Professor Brian Cox condemns 'toxic' rows between science and religion

Prof Brian Cox told Leeds Diocese clergy that science could not provide an answer to questions of meaning.

Prof Brian Cox has called for believers and non-believing scientists to acknowledge each others' contribution to human beings' search for meaning and to avoid "toxic" dismissals of different worldviews.

Interviewed at a Diocese of Leeds clergy conference where he shared a platform with Prof David Wikinson, principal of St John's College, Cox – a physicist with a high public profile thanks to his popular TV science documentaries – said that while he had no personal faith he rejected the label of "atheist" because he refused to be "pigeon-holed".

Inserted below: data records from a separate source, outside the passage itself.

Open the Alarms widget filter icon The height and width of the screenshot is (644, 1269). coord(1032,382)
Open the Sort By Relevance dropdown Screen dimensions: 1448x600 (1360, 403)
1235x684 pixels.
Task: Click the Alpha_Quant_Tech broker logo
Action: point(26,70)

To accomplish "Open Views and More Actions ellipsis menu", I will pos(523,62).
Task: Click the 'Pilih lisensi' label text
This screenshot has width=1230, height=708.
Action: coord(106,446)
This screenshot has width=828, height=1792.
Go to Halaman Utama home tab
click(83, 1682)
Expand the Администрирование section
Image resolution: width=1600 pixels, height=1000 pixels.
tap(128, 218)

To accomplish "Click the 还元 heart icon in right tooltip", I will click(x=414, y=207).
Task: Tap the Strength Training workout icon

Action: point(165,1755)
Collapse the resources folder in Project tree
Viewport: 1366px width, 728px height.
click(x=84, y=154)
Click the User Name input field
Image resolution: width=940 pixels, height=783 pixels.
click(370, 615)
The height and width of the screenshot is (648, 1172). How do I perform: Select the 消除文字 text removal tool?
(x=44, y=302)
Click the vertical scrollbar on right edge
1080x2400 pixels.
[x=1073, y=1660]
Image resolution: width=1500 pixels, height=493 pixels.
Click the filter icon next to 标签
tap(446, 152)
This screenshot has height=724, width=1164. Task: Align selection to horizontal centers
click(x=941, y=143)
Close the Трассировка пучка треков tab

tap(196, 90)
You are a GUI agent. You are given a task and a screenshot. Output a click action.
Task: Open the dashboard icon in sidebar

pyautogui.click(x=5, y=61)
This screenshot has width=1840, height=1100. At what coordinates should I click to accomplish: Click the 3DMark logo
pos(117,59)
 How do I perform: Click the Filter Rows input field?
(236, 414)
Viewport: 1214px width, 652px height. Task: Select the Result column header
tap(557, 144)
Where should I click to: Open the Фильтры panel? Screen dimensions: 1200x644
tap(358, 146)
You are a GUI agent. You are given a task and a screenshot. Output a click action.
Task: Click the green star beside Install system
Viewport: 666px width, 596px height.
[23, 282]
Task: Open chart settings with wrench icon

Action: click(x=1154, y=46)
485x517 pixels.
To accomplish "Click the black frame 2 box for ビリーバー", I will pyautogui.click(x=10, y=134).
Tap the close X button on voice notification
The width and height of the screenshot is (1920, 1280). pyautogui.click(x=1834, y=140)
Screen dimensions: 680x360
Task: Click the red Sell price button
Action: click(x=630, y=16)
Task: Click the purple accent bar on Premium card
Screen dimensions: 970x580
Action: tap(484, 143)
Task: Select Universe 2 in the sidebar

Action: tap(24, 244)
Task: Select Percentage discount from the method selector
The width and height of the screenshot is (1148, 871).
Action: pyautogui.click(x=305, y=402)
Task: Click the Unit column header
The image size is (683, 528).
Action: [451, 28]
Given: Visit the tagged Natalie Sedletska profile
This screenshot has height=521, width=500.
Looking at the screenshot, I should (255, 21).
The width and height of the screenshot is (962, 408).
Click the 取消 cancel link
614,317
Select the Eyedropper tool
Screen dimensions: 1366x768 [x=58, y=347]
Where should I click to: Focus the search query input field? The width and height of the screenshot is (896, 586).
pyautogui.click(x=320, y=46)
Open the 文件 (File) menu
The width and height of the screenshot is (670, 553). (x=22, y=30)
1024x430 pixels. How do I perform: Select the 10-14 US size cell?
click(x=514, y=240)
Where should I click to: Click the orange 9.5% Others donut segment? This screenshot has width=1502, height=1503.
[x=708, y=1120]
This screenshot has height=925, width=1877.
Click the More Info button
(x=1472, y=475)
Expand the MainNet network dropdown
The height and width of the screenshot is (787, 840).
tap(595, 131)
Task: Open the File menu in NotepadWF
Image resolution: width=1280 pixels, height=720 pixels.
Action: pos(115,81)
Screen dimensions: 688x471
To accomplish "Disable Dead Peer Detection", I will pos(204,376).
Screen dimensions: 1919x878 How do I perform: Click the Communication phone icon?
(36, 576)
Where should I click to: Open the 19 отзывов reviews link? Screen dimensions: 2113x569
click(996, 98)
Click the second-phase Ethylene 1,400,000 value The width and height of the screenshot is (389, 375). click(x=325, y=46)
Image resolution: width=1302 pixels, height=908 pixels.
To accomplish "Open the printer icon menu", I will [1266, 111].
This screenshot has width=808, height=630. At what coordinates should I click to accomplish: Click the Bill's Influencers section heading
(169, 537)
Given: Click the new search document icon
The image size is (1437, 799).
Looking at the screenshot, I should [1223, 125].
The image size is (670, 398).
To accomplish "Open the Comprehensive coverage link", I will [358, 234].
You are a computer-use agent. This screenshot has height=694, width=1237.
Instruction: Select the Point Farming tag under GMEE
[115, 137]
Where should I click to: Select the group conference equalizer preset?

In his address he spoke of cutting-edge theories of multiple or even infinite universes, and the implication of these theories for the quest for meaning. He said faith and science do not have to be in opposition. Cox quoted the Belgian priest and professor of physics George Lemaître, who proposed the theory of the expansion of the universe, who said: "There are two paths to truth and I decided to follow both of them."

In an interview for the diocese's website, Cox spoke of the multiverse theory, which postulates many different universes. He said: "If that turns out to be correct – and this is right at the edge of our current understanding, but let's say it turns out that there are an infinite number of universess, so all possibilities of the mixtures of the laws of nature exist, and in some universes there'll be stars and galaxies, in others there won't, what does that mean?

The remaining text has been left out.